● **INFORMATION PROVIDED**:
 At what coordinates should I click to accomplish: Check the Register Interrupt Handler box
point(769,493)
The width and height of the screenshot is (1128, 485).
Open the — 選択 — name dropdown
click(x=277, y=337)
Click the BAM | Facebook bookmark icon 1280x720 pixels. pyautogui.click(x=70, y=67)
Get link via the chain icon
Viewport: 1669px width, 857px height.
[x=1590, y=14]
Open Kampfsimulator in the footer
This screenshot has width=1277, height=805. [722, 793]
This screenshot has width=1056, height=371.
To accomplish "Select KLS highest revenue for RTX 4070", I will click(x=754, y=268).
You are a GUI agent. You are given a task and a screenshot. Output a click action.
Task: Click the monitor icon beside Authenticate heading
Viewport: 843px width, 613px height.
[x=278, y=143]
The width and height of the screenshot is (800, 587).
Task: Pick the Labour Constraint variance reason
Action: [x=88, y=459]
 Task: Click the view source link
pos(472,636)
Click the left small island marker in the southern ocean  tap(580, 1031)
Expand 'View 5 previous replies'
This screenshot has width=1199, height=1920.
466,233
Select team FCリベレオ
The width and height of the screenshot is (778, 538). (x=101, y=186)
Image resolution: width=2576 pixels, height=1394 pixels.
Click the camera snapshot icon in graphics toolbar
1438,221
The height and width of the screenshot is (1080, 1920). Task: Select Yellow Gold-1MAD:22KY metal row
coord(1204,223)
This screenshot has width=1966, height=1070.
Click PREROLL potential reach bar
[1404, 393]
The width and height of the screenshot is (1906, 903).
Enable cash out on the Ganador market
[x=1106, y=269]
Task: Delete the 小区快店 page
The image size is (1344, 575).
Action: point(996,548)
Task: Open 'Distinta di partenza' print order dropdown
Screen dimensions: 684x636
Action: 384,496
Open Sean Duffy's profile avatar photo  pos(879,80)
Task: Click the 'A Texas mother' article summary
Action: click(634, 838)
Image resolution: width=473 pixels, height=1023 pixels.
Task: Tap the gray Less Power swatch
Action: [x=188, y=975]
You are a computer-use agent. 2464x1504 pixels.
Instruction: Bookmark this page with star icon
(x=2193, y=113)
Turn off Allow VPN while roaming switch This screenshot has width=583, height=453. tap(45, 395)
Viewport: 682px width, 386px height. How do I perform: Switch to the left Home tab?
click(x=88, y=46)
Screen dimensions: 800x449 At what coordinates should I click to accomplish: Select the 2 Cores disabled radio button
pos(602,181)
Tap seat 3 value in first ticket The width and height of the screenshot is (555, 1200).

● **EXERCISE INSTRUCTIONS**: Copy all of the records above word for word.

● **WORKED ANSWER**:
 At what coordinates should I click to accomplish: Check the Register Interrupt Handler box
point(769,493)
The width and height of the screenshot is (1128, 485).
Open the — 選択 — name dropdown
click(x=277, y=337)
Click the BAM | Facebook bookmark icon 1280x720 pixels. pyautogui.click(x=70, y=67)
Get link via the chain icon
Viewport: 1669px width, 857px height.
[x=1590, y=14]
Open Kampfsimulator in the footer
This screenshot has width=1277, height=805. [722, 793]
This screenshot has width=1056, height=371.
To accomplish "Select KLS highest revenue for RTX 4070", I will click(x=754, y=268).
You are a GUI agent. You are given a task and a screenshot. Output a click action.
Task: Click the monitor icon beside Authenticate heading
Viewport: 843px width, 613px height.
[x=278, y=143]
The width and height of the screenshot is (800, 587).
Task: Pick the Labour Constraint variance reason
Action: [x=88, y=459]
 Task: Click the view source link
pos(472,636)
Click the left small island marker in the southern ocean  tap(580, 1031)
Expand 'View 5 previous replies'
This screenshot has width=1199, height=1920.
466,233
Select team FCリベレオ
The width and height of the screenshot is (778, 538). (x=101, y=186)
Image resolution: width=2576 pixels, height=1394 pixels.
Click the camera snapshot icon in graphics toolbar
1438,221
The height and width of the screenshot is (1080, 1920). Task: Select Yellow Gold-1MAD:22KY metal row
coord(1204,223)
This screenshot has width=1966, height=1070.
Click PREROLL potential reach bar
[1404, 393]
The width and height of the screenshot is (1906, 903).
Enable cash out on the Ganador market
[x=1106, y=269]
Task: Delete the 小区快店 page
The image size is (1344, 575).
Action: point(996,548)
Task: Open 'Distinta di partenza' print order dropdown
Screen dimensions: 684x636
Action: 384,496
Open Sean Duffy's profile avatar photo  pos(879,80)
Task: Click the 'A Texas mother' article summary
Action: click(634, 838)
Image resolution: width=473 pixels, height=1023 pixels.
Task: Tap the gray Less Power swatch
Action: [x=188, y=975]
You are a computer-use agent. 2464x1504 pixels.
Instruction: Bookmark this page with star icon
(x=2193, y=113)
Turn off Allow VPN while roaming switch This screenshot has width=583, height=453. tap(45, 395)
Viewport: 682px width, 386px height. How do I perform: Switch to the left Home tab?
click(x=88, y=46)
Screen dimensions: 800x449 At what coordinates should I click to accomplish: Select the 2 Cores disabled radio button
pos(602,181)
Tap seat 3 value in first ticket The width and height of the screenshot is (555, 1200).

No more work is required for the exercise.